Une étude… de 4 pages

Ces deux classements m’ont donné envie d’aller plus loin que les synthèses publiées et de me pencher en détails sur l’étude. Ca a été vite fait : l’étude (que ce mot semble inapproprié !) de Jobintree fait… 4 pages en tout et pour tout ! Et encore, la 4ème est pour moitié un tract publicitaire à peine déguisé. Pas la peine d’aller voir, ça me ferait mal de leur envoyer du trafic, je vous dis tout ici.

Pour établir ses conclusions, le site d’annonces professionnelles en ligne « a étudié plus de 75 000 offres d’emploi et plus de 720 000 actes de candidatures effectuées via son site entre octobre et décembre 2013. Grâce à un moteur de recherche par métiers, Jobintree dispose d’une vision fine des recherches d’emploi sur son site. Ce qui lui permet de dresser le baromètre suivant sur la période octobre- décembre 2013 ».

En gros : pour chaque offre d’emploi publié par lui, le site a comptabilisé le nombre de candidatures reçues. Dans les tableaux, les chiffres sont annoncés en rapport à une base 100 représentant 10 CV reçus par offre, qui ne sert en fait qu’à se repérer par rapport à la moyenne générale du site.

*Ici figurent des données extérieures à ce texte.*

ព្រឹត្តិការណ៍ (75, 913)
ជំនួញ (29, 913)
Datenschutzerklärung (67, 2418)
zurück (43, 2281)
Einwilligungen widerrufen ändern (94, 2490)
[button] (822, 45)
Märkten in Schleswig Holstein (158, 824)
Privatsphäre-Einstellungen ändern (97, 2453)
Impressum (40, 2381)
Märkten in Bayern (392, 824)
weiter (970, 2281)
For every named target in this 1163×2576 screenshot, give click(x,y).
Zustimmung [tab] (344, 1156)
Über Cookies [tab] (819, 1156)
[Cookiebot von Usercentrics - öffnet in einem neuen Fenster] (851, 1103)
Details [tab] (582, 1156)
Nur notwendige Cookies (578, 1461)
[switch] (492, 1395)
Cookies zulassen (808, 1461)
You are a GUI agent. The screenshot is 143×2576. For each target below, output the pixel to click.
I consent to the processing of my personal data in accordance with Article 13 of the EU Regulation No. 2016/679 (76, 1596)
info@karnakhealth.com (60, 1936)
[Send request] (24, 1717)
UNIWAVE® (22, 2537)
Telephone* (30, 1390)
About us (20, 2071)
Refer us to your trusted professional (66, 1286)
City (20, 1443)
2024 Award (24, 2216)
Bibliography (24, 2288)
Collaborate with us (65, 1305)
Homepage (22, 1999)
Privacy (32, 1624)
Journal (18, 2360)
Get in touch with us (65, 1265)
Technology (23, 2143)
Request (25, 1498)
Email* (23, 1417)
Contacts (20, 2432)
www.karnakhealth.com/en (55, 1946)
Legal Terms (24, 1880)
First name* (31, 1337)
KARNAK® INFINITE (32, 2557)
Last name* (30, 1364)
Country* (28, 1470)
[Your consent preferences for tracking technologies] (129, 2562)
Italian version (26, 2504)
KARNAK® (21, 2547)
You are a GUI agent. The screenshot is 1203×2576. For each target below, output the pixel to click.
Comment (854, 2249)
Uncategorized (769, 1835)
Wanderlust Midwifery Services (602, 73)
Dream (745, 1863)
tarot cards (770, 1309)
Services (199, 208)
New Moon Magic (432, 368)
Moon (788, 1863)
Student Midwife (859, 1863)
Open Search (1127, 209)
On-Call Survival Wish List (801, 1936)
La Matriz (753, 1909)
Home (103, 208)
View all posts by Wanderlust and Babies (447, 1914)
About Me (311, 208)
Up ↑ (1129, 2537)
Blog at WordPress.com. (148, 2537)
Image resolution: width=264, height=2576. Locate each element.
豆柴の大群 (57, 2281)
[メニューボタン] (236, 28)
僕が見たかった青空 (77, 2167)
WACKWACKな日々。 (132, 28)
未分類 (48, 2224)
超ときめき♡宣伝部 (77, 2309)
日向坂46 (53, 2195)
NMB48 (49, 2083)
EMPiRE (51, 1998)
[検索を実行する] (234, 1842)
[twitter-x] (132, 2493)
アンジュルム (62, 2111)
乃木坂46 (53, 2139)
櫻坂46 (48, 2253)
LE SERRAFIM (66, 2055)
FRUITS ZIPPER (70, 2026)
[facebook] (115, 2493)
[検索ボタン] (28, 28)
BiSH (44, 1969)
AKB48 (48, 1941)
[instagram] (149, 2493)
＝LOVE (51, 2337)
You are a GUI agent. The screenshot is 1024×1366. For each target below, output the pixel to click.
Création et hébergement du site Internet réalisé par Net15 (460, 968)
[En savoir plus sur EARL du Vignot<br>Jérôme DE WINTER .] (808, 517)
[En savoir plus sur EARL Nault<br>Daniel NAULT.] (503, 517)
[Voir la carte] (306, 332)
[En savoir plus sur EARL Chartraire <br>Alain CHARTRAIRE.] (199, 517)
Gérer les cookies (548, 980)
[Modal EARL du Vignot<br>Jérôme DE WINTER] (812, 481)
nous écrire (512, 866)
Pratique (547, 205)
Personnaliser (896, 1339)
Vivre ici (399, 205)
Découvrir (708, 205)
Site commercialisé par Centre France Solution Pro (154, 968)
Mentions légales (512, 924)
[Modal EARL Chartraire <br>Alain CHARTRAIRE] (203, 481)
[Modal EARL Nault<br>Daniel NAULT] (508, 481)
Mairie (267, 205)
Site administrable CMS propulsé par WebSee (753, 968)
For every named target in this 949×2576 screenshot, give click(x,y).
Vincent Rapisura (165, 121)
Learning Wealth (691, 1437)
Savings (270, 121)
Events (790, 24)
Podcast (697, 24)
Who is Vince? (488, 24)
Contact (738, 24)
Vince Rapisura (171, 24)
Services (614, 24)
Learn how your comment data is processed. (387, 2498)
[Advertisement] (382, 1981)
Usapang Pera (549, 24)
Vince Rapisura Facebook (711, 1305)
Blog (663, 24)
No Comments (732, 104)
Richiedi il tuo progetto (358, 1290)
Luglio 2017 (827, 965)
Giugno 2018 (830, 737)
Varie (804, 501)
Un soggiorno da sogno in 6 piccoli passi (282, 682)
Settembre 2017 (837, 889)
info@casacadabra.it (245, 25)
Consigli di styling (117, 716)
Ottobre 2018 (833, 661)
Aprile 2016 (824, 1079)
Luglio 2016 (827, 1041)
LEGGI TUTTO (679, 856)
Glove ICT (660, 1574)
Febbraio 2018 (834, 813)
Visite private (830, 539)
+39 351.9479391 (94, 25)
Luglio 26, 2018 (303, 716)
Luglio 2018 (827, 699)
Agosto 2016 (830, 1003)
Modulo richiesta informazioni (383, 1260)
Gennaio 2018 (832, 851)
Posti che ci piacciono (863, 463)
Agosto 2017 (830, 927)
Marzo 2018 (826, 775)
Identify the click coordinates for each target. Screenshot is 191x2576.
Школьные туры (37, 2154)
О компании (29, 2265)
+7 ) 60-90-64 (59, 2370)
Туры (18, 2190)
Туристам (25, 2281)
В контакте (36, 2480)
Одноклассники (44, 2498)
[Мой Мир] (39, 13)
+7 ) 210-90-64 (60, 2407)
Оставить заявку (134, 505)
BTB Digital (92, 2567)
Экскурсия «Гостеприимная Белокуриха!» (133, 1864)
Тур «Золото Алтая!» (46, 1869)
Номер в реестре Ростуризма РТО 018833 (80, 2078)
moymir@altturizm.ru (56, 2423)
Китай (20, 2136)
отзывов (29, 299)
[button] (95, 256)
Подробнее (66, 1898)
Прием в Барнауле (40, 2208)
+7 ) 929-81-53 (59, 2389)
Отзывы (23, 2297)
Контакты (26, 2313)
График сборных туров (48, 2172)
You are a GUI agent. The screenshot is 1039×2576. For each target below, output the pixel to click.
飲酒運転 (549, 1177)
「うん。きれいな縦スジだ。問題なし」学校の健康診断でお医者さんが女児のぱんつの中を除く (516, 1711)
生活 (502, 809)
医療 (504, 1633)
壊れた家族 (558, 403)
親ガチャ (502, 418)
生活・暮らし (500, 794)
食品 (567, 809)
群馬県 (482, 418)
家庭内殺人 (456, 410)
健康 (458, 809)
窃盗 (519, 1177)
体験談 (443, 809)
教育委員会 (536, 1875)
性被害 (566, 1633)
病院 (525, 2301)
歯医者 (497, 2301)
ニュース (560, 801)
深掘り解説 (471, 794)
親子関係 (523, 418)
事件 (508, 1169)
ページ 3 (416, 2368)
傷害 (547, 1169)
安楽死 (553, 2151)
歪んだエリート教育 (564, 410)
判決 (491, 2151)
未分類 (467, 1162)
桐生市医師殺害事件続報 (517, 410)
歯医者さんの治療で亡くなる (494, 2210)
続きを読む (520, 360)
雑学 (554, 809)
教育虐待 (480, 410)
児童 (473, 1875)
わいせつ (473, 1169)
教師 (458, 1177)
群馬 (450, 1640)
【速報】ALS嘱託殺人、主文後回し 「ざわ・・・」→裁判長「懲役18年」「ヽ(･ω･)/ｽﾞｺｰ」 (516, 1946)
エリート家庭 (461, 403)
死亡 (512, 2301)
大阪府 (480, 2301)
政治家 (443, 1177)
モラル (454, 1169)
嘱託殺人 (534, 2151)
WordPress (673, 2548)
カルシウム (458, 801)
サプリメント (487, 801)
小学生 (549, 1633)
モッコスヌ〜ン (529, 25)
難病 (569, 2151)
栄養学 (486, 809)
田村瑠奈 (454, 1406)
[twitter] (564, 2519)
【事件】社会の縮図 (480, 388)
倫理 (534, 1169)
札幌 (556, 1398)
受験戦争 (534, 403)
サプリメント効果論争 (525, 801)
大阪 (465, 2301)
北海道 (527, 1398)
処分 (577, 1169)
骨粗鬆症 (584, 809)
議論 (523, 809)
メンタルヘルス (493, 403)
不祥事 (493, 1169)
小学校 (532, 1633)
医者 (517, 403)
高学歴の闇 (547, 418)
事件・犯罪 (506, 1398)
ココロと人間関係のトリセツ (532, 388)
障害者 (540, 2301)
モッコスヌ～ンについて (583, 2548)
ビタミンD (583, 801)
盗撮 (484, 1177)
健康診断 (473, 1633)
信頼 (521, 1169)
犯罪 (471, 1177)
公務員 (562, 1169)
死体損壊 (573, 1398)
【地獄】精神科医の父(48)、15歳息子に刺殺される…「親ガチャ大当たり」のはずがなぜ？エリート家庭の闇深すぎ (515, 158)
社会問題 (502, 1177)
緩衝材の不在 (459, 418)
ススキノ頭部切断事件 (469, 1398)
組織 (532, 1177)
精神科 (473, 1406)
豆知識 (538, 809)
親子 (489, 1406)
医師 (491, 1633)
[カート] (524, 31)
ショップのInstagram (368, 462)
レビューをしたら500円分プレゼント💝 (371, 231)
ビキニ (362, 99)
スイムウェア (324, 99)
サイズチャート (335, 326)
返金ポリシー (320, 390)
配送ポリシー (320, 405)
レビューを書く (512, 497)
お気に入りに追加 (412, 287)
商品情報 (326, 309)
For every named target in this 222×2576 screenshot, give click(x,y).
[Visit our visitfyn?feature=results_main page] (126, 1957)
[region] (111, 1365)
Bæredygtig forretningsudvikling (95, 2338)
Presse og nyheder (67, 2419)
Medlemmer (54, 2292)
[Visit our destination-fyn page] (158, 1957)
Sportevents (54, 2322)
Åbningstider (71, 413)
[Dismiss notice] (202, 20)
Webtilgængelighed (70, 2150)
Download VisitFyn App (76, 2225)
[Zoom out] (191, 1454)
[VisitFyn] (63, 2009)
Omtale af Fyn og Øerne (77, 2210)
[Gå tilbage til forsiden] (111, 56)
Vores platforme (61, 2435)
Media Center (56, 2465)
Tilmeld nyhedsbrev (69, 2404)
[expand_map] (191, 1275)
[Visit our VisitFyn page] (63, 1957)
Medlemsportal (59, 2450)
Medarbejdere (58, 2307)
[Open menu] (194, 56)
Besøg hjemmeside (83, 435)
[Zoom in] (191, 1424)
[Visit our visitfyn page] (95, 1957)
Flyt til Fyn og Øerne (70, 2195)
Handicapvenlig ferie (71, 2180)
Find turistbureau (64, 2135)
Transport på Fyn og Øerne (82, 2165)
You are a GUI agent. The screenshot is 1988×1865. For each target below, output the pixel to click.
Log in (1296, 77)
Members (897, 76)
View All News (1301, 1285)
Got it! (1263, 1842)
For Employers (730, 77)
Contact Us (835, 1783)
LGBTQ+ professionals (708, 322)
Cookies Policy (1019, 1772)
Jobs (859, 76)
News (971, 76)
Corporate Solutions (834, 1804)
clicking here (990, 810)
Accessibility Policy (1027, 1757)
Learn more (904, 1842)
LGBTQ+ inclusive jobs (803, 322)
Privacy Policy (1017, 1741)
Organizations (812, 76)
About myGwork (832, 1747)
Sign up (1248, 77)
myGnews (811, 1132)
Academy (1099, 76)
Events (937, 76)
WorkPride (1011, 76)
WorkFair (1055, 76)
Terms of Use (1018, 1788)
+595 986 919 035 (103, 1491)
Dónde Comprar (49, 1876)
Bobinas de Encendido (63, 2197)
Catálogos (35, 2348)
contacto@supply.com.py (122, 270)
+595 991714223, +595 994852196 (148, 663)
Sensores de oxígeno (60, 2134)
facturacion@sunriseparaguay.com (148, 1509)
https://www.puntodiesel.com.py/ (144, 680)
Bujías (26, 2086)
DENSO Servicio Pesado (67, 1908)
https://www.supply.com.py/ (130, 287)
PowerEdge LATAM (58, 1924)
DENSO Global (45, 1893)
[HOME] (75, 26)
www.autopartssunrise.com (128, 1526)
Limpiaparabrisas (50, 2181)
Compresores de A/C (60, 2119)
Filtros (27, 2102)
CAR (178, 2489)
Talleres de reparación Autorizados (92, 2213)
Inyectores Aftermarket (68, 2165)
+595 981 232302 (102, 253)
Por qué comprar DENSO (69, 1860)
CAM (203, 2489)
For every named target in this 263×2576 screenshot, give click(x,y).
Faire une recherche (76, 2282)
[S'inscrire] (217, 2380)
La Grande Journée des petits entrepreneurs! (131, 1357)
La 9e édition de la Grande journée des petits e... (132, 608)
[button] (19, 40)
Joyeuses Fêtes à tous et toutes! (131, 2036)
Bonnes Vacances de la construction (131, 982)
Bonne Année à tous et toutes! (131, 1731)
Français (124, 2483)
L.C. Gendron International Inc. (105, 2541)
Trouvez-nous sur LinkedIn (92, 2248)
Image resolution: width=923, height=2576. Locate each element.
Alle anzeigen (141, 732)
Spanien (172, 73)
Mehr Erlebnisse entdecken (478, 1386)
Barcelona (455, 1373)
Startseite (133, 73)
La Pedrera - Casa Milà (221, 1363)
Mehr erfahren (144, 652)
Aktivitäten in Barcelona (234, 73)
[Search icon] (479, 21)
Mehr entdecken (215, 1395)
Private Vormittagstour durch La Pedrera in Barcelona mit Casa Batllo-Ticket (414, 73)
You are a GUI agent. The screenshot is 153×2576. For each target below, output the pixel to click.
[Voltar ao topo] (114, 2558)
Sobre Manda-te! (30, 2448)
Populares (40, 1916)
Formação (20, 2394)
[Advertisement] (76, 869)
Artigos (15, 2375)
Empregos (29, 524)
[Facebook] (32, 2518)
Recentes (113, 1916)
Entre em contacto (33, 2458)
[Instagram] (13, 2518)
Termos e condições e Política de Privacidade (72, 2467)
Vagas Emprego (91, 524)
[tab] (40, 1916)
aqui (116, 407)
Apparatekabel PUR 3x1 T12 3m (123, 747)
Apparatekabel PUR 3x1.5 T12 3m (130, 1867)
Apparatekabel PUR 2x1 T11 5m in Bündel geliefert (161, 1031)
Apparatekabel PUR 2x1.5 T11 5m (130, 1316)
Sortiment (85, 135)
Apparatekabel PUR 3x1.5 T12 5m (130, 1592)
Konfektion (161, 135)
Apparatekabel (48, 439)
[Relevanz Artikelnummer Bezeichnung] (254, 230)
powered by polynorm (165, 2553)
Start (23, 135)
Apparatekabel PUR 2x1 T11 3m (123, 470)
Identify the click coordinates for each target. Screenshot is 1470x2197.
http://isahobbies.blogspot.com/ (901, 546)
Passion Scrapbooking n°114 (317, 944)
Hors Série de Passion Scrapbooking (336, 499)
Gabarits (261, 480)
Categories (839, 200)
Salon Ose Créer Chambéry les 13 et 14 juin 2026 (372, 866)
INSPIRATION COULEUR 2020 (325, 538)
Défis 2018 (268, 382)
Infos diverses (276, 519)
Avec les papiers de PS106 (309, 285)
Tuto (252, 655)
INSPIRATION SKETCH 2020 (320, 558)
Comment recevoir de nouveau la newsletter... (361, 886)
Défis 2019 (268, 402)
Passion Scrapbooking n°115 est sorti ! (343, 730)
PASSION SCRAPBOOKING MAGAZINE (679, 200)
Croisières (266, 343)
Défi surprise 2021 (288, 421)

Donc : pour une offre d’emploi pour le métier d’enseignant, le site a reçu 1,4 candidatures, contre 268,5 pour une offre de conducteur de train.

Attractivité du métier ou taux de réponses à une annonce ?

Le moins qu’on puisse dire est que la méthode interpelle. D’abord elle se fonde uniquement sur le trafic du site et en déduit une généralité, comme si Jobintree proposait un échantillon tout à fait représentatif du marché du travail et des complexes dynamiques qui la traversent. Ensuite, elle repose sur un ratio entre les offres et les réponses : elle ne dit rien du nombre d’offres ni du nombre de candidatures bruts, elle ne dit rien du type d’offre, de leur nature, du type d’emploi proposé, etc. Et même, ce simple rapport entre offres d’emploi sur un site web et nombre de candidatures reçues suffit-il à établir l’attractivité d’un métier ?

En lisant les commentaires que le modérateur du site a laissés, on situe rapidement un autre problème : les métiers sont tous placés sur un même niveau, peu importe le type de formation, le niveau de diplôme, le mode de recrutement, le marché spécifique, etc.

Ainsi plusieurs psychomotriciens commentant l’étude précisent par exemple qu’il ne faut pas confondre le faible nombre de candidatures par offre et le faible nombre de demandeurs potentiels : le diplôme de psychomotricien est régi par un numerus clausus qui a fixé à 849 le nombre d’étudiants acceptés en première année en 2013, il y a donc très peu de psychomotriciens aptes à répondre aux annonces du site. Le fait que certaines offres d’emploi ne trouvent pas preneur s’expliquerait moins par un désintérêt envers telle profession que par le fait que, dans ce domaine, il y a très peu de chômage, donc de demandeurs d’emploi, donc de candidatures sur Jobintree.

On le voit, "peu de demandeurs d’emploi" ne signifie pas "manque d’attractivité d’une profession".

Prof de repassage ou assistant de conversation ?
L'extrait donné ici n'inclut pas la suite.